■ Assigned task ■
Start at the line in the entries below that contains "The height and", stop at the line that contains "Given: Click inside the search by Title field", and output exactly the lines in that span, both ends included.

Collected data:
=====

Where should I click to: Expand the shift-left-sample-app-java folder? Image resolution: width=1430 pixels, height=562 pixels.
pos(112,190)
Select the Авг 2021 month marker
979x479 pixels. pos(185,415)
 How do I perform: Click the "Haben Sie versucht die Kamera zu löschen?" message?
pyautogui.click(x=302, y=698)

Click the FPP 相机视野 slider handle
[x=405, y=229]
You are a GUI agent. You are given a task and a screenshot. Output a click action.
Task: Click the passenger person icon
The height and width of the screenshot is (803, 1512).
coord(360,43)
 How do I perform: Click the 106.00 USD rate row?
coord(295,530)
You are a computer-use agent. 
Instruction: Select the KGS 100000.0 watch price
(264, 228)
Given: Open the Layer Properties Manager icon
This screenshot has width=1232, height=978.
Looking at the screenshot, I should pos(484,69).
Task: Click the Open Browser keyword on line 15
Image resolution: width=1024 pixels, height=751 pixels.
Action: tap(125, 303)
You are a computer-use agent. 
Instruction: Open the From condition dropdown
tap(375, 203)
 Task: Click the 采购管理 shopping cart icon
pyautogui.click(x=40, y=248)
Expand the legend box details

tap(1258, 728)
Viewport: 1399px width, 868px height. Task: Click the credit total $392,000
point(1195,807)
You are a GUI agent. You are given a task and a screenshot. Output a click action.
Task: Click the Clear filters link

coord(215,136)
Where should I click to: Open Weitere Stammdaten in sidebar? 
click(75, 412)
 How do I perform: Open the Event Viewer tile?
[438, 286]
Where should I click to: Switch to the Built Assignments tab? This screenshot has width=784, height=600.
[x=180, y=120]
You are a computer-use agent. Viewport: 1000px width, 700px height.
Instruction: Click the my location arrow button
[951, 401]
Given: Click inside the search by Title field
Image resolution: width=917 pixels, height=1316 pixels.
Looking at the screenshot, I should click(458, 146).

=====

■ Task result ■
The height and width of the screenshot is (803, 1512).
coord(360,43)
 How do I perform: Click the 106.00 USD rate row?
coord(295,530)
You are a computer-use agent. 
Instruction: Select the KGS 100000.0 watch price
(264, 228)
Given: Open the Layer Properties Manager icon
This screenshot has width=1232, height=978.
Looking at the screenshot, I should pos(484,69).
Task: Click the Open Browser keyword on line 15
Image resolution: width=1024 pixels, height=751 pixels.
Action: tap(125, 303)
You are a computer-use agent. 
Instruction: Open the From condition dropdown
tap(375, 203)
 Task: Click the 采购管理 shopping cart icon
pyautogui.click(x=40, y=248)
Expand the legend box details

tap(1258, 728)
Viewport: 1399px width, 868px height. Task: Click the credit total $392,000
point(1195,807)
You are a GUI agent. You are given a task and a screenshot. Output a click action.
Task: Click the Clear filters link

coord(215,136)
Where should I click to: Open Weitere Stammdaten in sidebar? 
click(75, 412)
 How do I perform: Open the Event Viewer tile?
[438, 286]
Where should I click to: Switch to the Built Assignments tab? This screenshot has width=784, height=600.
[x=180, y=120]
You are a computer-use agent. Viewport: 1000px width, 700px height.
Instruction: Click the my location arrow button
[951, 401]
Given: Click inside the search by Title field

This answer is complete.